Bonum Certa Men Certa

SCOTUS Can Show Support for Public Interests by Stopping USPTO's Systemic Corruption

Super frog



Summary: The USPTO, which under leadership of an IBM veteran (i.e. monopoly/cartel) grants monopolies on pseudo-code and life code, can be challenged by the Supreme Court, but given its track record, optimism is unjustified

"The problem [with patents] is not just quality," writes Pamela Jones in Groklaw. "It is the inability to recognize abstract ideas," she expounds, responding to David Kappos at the USPTO Web site. But this controlled opposition, people who argue that "bad" patents and not software patents are a problem, remain a barrier to progress. They help stack panel with so-called 'moderates' who won't let software patents go away in one fell swoop. Those moderates now include Red Hat and few other FOSS-using companies like Google. They are part of the system, they don't want to be called 'extremists' (typical tactic).



We have created a wiki page about SCOTUS because we recognise it as part of the problem too. It seems eager to let genes be patented; when genetics are brought to the SCOTUS we expect the same pro-profit decisions to be made, but we shall wait and see. Wired says: "The Supreme Court announced Friday it would review a case testing whether human genes may be patented, in a dispute weighing patents associated with human genes known to detect early signs of breast and ovarian cancer."

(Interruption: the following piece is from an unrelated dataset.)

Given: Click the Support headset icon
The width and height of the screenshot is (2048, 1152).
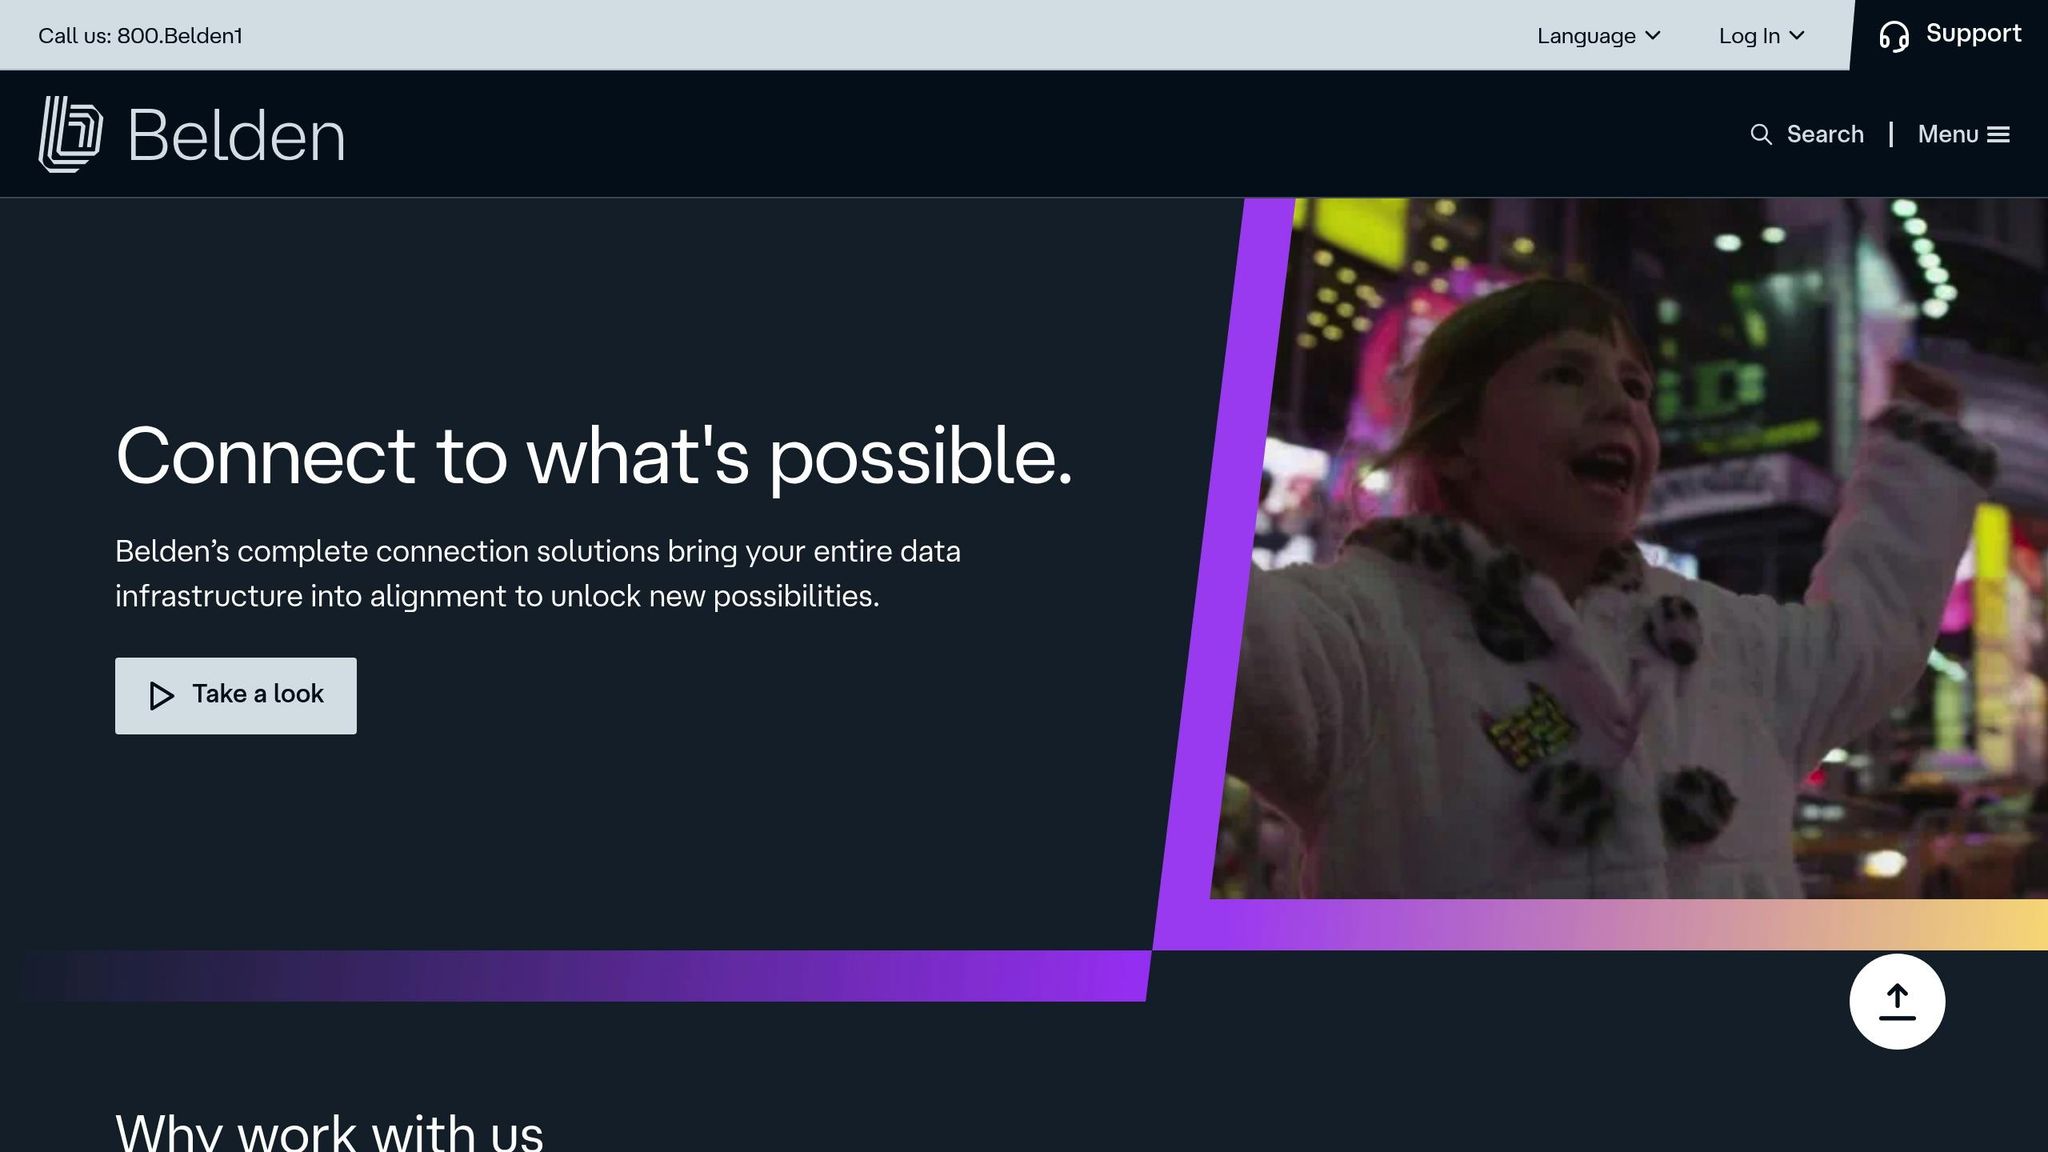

This harms poor people and hits Ill people the hardest. Monopolies let prices go trough the roof, e.g. by selling drugs for 1000 times their production costs. Here is what India has to teach us. From the German press:

For years, India has refused to respect the patents of foreign pharmaceutical companies suspected of slightly altering their drugs merely to extend their profitability. In doing so, it helps not only the growing number of domestic generic drug makers, but also the millions who can hardly even afford the copycat drugs.


Some companies that use patents on life go further. DuPont, for example, uses Sisvel tactics [1, 2, 3, 4, 5, 6, 7, 8, 9, 10, 11, 12, 13] by sending thugs to enforce monopoly with patents:

DuPont Co. (DD), the world’s second- biggest seed company, is sending dozens of former police officers across North America to prevent a practice generations of farmers once took for granted.

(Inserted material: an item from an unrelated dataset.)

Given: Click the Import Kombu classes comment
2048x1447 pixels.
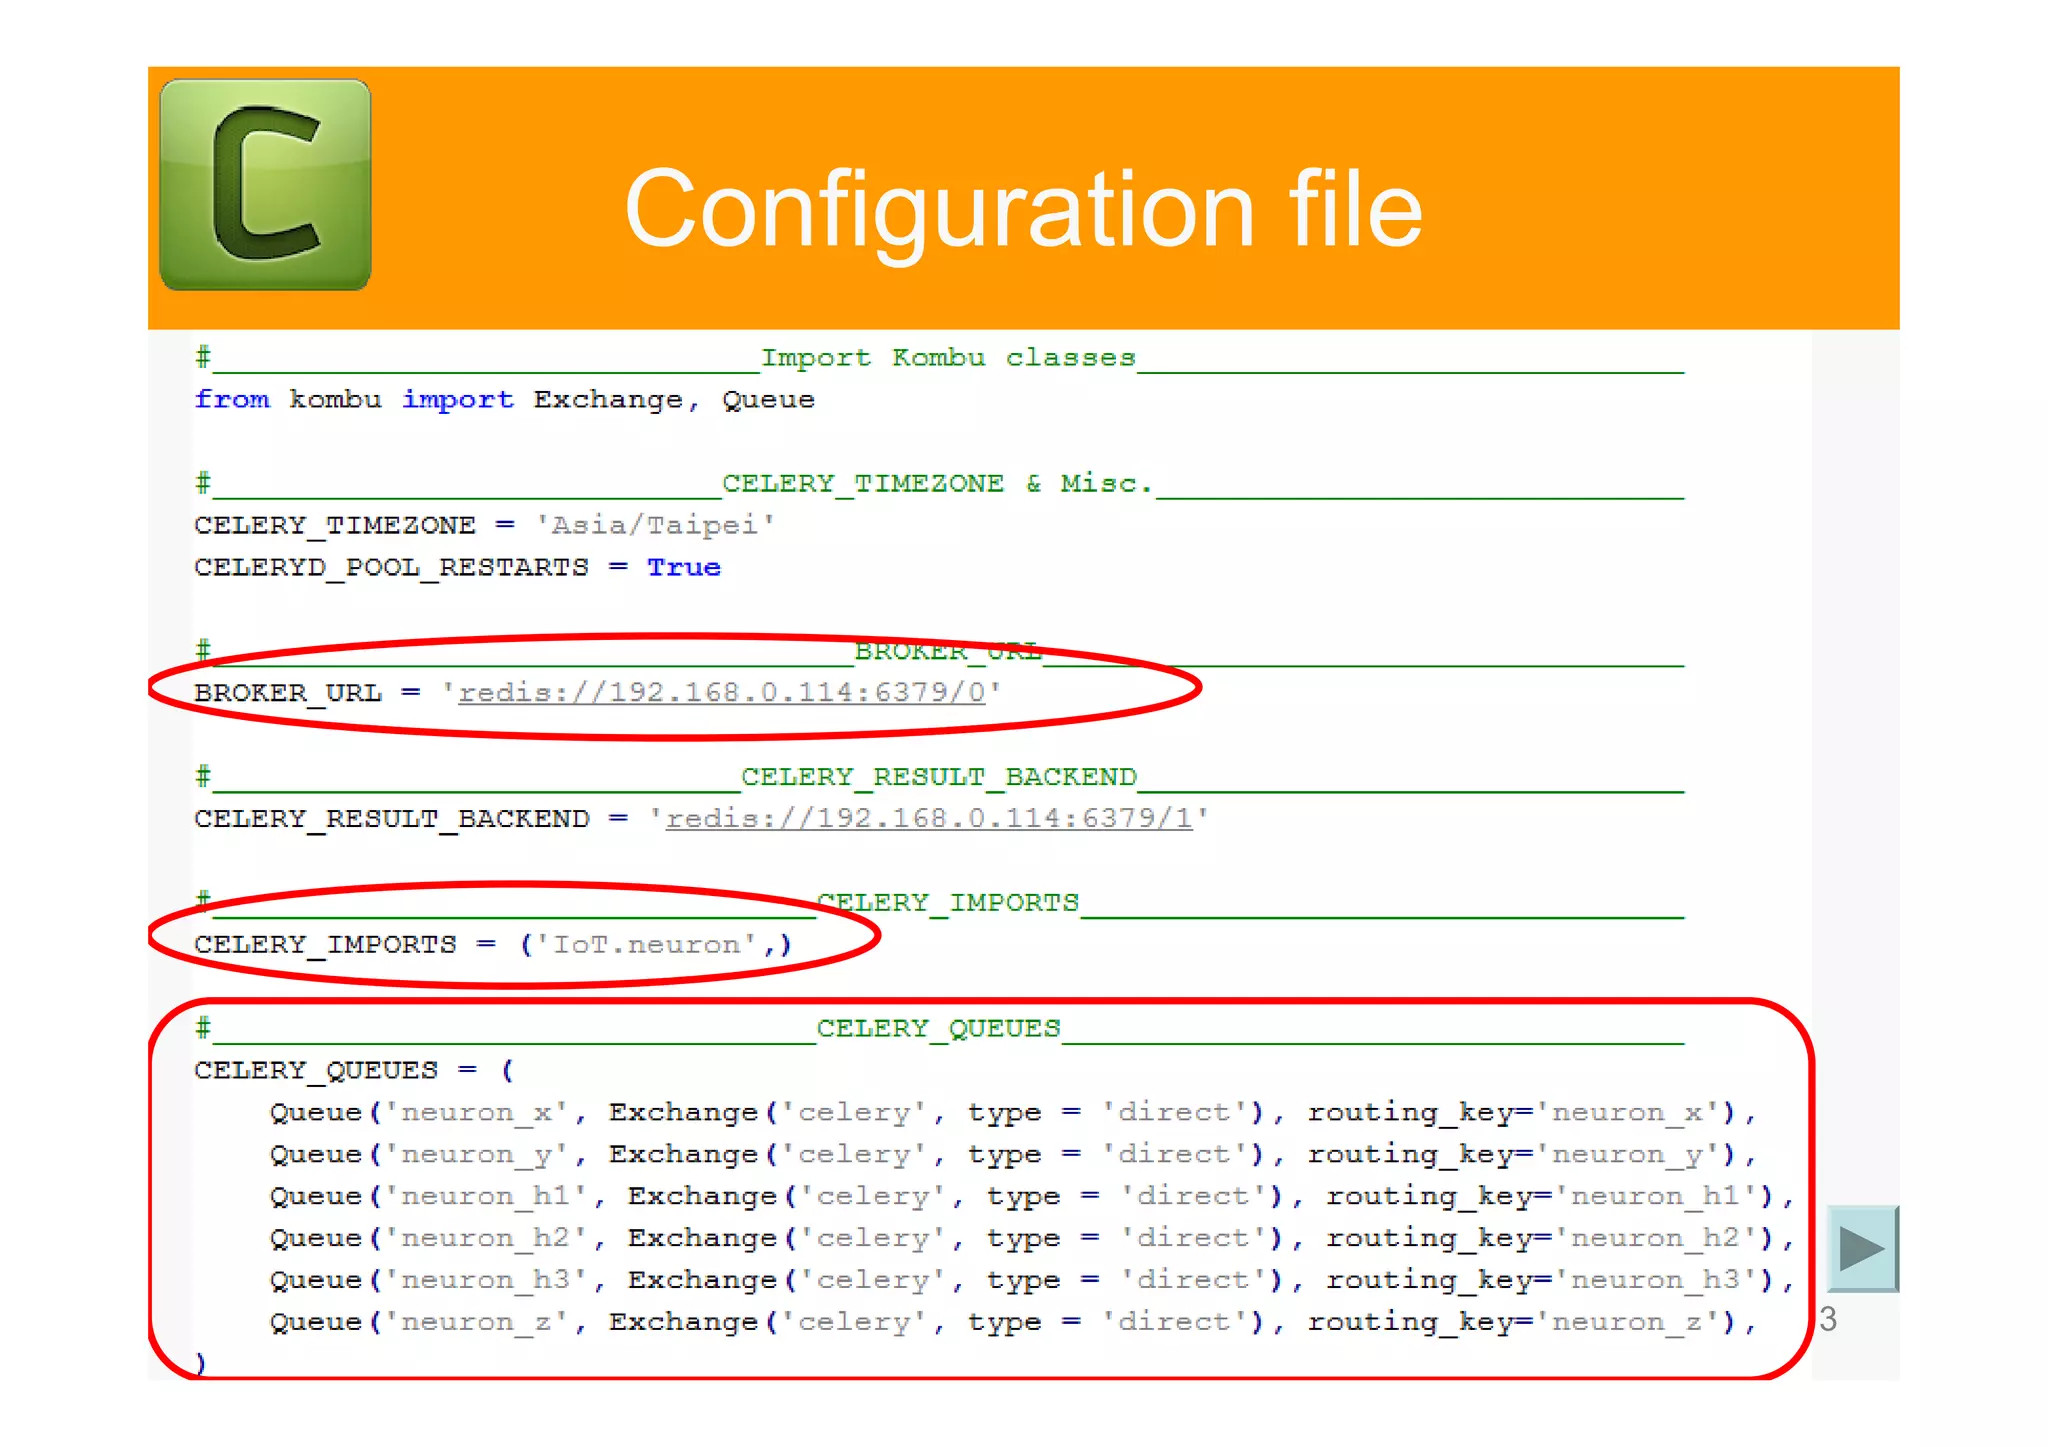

The provider of the best-selling genetically modified soybean seed is looking for evidence of farmers illegally saving them from harvests for replanting next season, which is not allowed under sales contracts. The Wilmington, Delaware-based company is inspecting Canadian fields and will begin in the U.S. next year, said Randy Schlatter, a DuPont senior manager.


At the end of the day, as Dan Gillmor (whom me mentioned a lot before) correctly puts it in his new article:

Instead of rewarding invention, US patents just help corporations work monopolies and legal 'trolls' make parasitic profits


In a matter of unspecified amount of time we will know if SCOTUS still protects monopolies or protects the public. Let those who are responsible know what you think. Public backlash can alter outcome (see SOPA in the US and ACTA in the EU). The problem is, the media is owned by large corporations like GE, which based on the news continue to lobby in favour of patents, with nonsense like this:

The chief intellectual property counsel for GE argues that patent protection provides a crucial incentive to innovate.


That's nonsense, especially for software. Ask any developer. But GE is a lobbyist for software patents [1, 2, 3]. Remember who founded GE and what he had done with patents. GE is a classic representation of the issues with patents. It's a protectionism instrument.